A detailed simulation study of three-dimensional laboratory experiments, representing steamflooding in a tar sand reservoir underlain by a communicating water zone was conducted to validate a thermal simulator and to delineate important process effects. Four experiments which included effects of injection rate and unconfined patterns were simulated. The same input properties were used in all runs.

Calculated results agree well with the measured data for oil production rate, cumulative oil recovery, produced water/oil ratio, temperature profiles in the model at different times, and the oil saturation profile at the end of the flood for all experiments. The linear model for three-phase oil relative permeability predicts steamflood residual oil saturation more accurately than the Stone's II model. For unconfined patterns, a significant portion of displaced oil can escape through the bottomwater zone.

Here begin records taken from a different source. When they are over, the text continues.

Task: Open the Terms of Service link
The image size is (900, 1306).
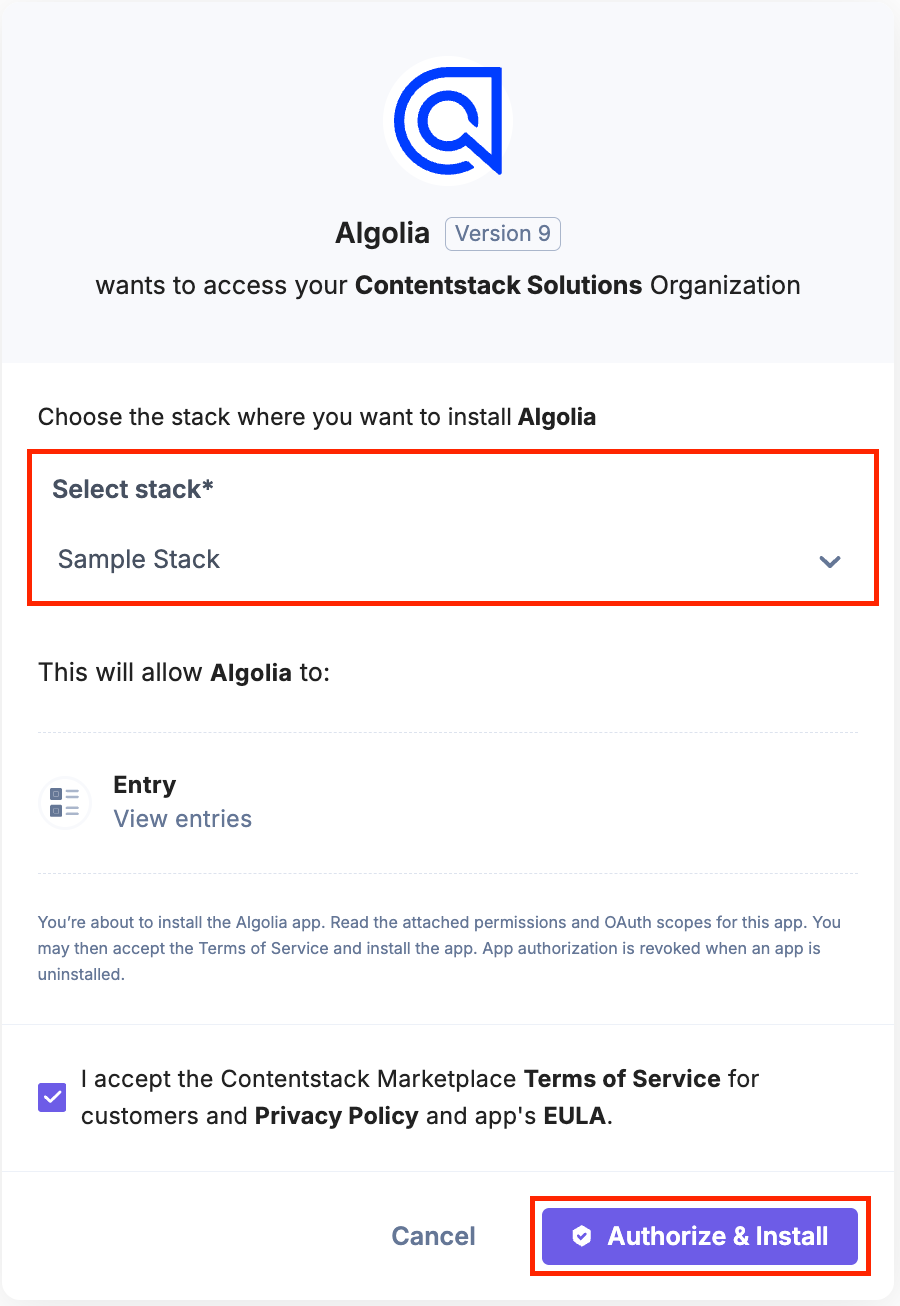Action: (x=622, y=1079)
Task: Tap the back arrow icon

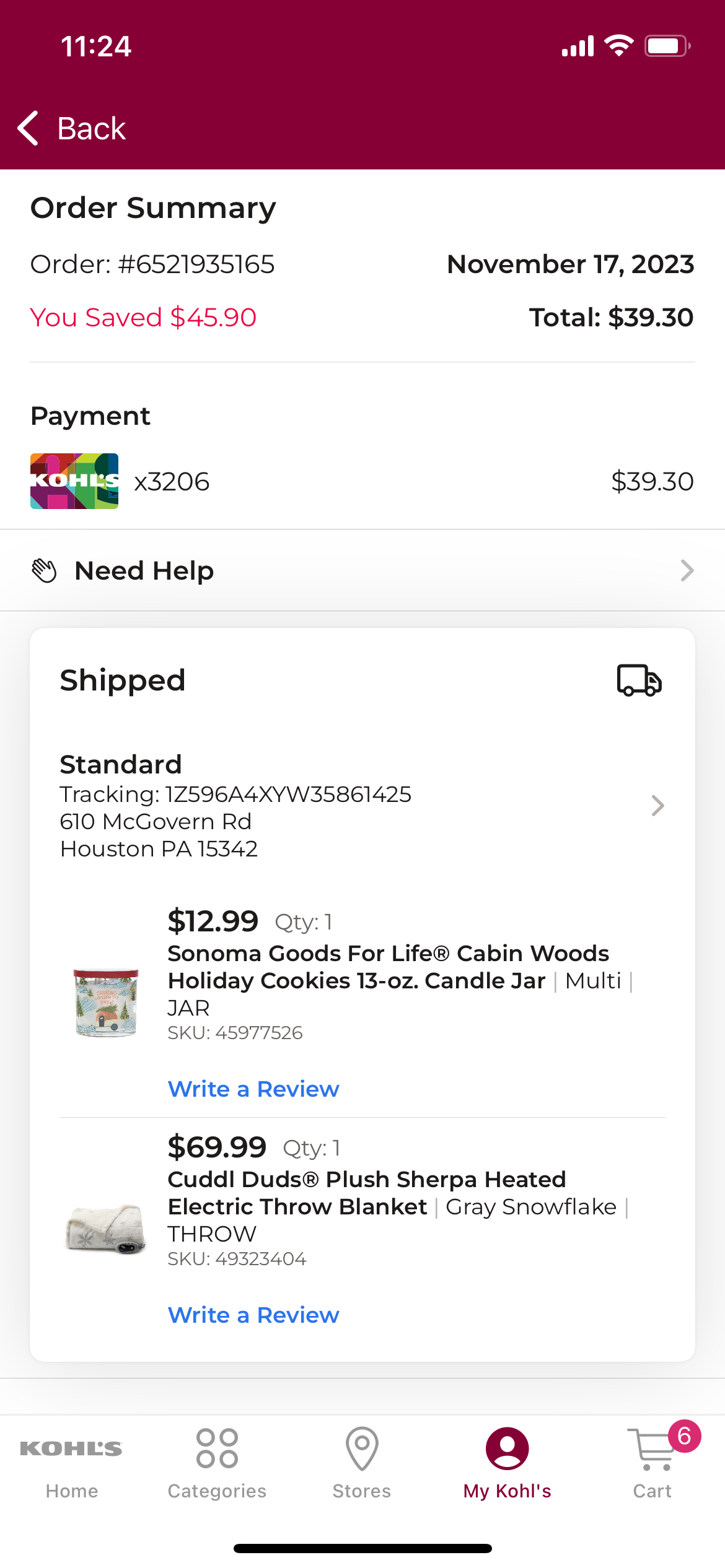Action: click(x=28, y=128)
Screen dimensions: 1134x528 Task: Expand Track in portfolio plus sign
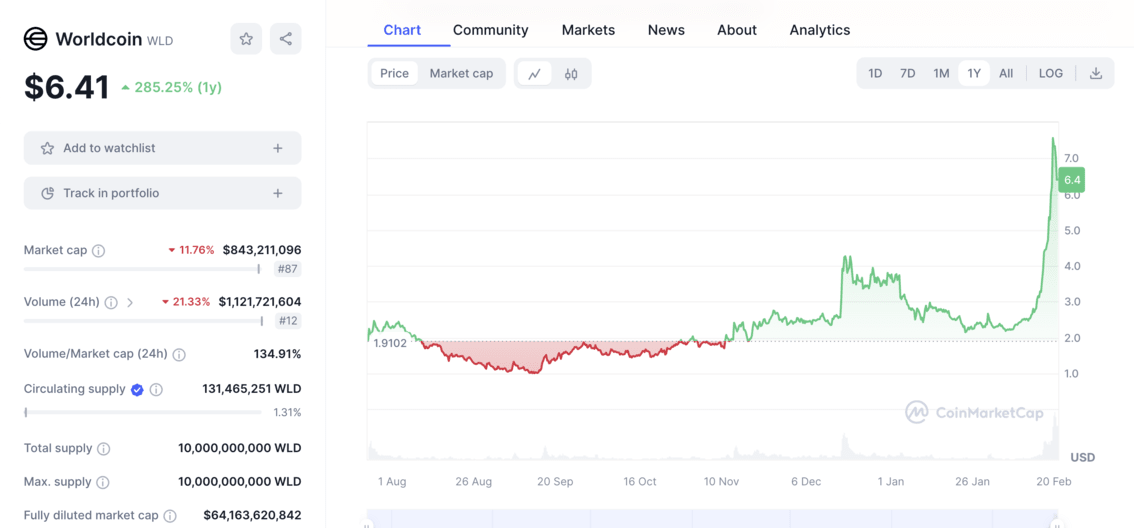[x=278, y=193]
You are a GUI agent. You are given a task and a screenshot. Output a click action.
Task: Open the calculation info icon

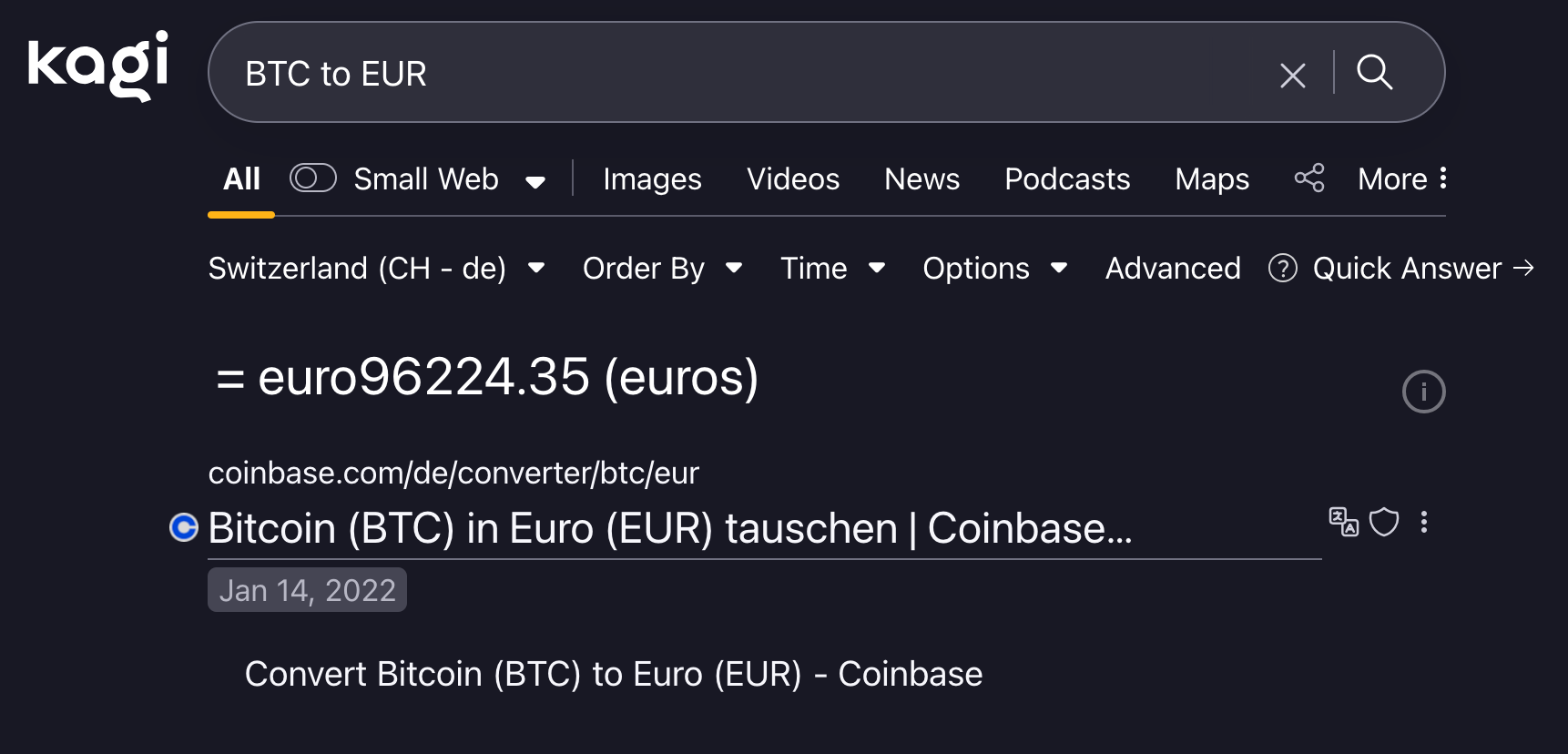click(1423, 392)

References and illustrations at end of paper.


Computer simulations are widely used for field-scale performance calculations of steam injection processes. However, some major differences have been observed between the field data and the simulator-predicted performance.1 These differences are generally attributed to the lack of detailed reservoir geology, relative permeability data, three-phase oil relative permeability models, and/or migration of fluid across the reservoir boundaries. Therefore, to lower the uncertainty in the predictions, a (non-unique) history match of the observed field data is often performed as a prelude to process variation or parametric studies.2,3

Three-dimensional, scaled, physical models have also been extensively used to investigate and predict steamflood performance.4,5 High-pressure models employ actual field crude oil and reservoir pressures and temperatures. Thus, they represent real compositional and flow behaviors of the crude oil. However, all parameters are not scaled in physical models. Numerical models, on the other hand, sometimes employ simplifying assumptions or semi-empirical models to describe complex processes; for example, three-phase oil relative permeability and high-temperature rock-fluid interaction. Therefore, physical and numerical models can complement each other as a means of investigating process mechanisms.

Physical models are ideal for validating numerical simulators and for evaluating modeling and input parameters. They have simple geology, well-defined boundary conditions, and known initial saturations. In addition, detailed injection and production data, temperature profiles, and residual saturation profiles are generally obtained in a laboratory model study. However, little published information is available on detailed comparisons of three-dimensional laboratory vs. numerical model studies.

Shutler 6 simulated one-eighth of a five-spot laboratory experiment using a two-dimensional, wedge-shaped, cross-sectional (x-z) model. Shutler showed good comparison between the calculated and measured cumulative recovery curves. He did not compare any other measured and calculated data.

Coates et. al.7 compared Intercomp's three-dimensional model against Shutler's6 data and Getty's laboratory experimental data for a quarter of a five-spot model. They compared the cumulative recovery curves and temperature contours for one experiment and showed reasonable agreement. The discrepancy between the model and observed data was speculated to be caused by the inhomogeneities in the sand pack, non-uniform initial oil distributions, and relative permeability curves and their temperature dependence.